** PROVIDED MATERIAL follows **
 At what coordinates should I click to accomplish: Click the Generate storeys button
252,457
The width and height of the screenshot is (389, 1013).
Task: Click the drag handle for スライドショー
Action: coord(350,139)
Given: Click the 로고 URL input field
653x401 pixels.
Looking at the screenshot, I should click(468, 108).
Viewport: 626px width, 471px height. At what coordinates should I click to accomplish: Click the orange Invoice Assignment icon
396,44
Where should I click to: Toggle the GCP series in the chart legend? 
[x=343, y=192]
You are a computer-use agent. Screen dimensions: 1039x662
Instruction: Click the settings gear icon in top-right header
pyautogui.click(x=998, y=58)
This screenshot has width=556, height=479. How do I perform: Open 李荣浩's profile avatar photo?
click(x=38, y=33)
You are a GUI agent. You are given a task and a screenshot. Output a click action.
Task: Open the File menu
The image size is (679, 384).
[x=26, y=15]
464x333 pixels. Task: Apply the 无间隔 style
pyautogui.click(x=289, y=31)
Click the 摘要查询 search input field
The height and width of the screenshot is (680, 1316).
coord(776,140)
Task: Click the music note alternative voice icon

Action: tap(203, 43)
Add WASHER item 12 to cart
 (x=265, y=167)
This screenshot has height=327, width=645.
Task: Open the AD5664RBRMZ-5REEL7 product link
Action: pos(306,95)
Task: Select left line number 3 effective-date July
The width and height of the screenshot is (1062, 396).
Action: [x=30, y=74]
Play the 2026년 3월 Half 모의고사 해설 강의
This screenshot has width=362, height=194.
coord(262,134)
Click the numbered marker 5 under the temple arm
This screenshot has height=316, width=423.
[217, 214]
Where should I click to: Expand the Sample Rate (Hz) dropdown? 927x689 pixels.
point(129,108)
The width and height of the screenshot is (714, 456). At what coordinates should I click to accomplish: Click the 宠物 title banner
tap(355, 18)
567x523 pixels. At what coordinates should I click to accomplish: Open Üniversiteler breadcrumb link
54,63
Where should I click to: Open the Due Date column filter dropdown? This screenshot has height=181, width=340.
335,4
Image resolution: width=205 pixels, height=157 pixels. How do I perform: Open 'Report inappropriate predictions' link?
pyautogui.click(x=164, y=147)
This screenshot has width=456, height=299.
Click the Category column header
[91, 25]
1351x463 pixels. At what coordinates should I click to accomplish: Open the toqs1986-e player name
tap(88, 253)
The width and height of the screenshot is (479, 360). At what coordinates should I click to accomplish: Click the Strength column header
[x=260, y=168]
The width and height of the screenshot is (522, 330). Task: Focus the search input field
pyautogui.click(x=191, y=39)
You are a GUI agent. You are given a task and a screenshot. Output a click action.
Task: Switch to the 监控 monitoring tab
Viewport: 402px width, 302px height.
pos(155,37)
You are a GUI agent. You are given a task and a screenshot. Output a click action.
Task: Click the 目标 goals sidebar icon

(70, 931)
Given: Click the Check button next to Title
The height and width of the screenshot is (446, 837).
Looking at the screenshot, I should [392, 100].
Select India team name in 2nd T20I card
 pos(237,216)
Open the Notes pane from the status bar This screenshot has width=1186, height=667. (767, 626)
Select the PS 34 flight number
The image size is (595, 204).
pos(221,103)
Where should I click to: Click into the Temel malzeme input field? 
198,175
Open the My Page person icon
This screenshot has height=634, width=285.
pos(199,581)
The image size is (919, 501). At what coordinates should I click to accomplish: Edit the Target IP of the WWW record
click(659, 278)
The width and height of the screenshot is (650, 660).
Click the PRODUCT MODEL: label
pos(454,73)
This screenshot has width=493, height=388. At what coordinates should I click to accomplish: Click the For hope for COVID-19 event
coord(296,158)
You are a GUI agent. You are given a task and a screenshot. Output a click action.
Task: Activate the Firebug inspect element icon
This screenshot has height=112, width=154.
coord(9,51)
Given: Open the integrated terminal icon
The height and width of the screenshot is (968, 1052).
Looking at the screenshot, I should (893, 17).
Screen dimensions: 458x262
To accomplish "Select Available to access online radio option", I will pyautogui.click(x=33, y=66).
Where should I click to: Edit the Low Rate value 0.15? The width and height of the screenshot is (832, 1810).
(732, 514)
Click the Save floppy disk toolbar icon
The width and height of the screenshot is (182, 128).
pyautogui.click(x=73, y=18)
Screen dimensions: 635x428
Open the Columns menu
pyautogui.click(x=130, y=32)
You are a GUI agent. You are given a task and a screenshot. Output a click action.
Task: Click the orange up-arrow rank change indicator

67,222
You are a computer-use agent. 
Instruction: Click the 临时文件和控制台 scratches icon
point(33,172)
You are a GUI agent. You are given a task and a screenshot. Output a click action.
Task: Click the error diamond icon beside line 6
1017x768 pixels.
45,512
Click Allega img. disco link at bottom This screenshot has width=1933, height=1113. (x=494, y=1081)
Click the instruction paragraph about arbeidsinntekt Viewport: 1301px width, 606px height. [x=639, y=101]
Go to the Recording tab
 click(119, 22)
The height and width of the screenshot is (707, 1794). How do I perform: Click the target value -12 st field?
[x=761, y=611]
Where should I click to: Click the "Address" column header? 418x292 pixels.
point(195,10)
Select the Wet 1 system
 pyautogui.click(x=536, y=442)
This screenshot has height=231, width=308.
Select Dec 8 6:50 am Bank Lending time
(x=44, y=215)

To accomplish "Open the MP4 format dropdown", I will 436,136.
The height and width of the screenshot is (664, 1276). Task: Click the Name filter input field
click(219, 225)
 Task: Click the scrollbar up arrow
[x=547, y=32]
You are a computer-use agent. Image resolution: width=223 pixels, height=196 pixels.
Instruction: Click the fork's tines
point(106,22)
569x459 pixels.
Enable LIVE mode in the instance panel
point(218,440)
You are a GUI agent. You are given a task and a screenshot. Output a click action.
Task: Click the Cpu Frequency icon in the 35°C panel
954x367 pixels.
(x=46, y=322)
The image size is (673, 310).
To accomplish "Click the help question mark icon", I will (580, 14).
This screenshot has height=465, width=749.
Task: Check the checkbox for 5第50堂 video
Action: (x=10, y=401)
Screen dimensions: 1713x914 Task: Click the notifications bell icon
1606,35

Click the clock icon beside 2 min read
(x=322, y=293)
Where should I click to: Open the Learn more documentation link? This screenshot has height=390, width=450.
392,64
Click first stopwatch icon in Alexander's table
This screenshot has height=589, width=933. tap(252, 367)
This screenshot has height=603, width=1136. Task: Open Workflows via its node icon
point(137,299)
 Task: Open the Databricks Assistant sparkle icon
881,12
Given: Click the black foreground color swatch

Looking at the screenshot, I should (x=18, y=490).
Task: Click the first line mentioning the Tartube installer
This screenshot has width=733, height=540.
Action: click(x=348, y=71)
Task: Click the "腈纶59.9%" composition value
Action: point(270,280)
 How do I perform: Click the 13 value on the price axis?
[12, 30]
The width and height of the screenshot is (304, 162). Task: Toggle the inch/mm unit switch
** End of PROVIDED MATERIAL **
● YOUR ASSIGNMENT
The lines above from the one containing "Select Dec 8 6:50 am Bank Lending time" through the one containing "569x459 pixels." are to be set down exactly, and no others.

● RESULT OF THIS TASK
Select Dec 8 6:50 am Bank Lending time
(x=44, y=215)

To accomplish "Open the MP4 format dropdown", I will 436,136.
The height and width of the screenshot is (664, 1276). Task: Click the Name filter input field
click(219, 225)
 Task: Click the scrollbar up arrow
[x=547, y=32]
You are a computer-use agent. Image resolution: width=223 pixels, height=196 pixels.
Instruction: Click the fork's tines
point(106,22)
569x459 pixels.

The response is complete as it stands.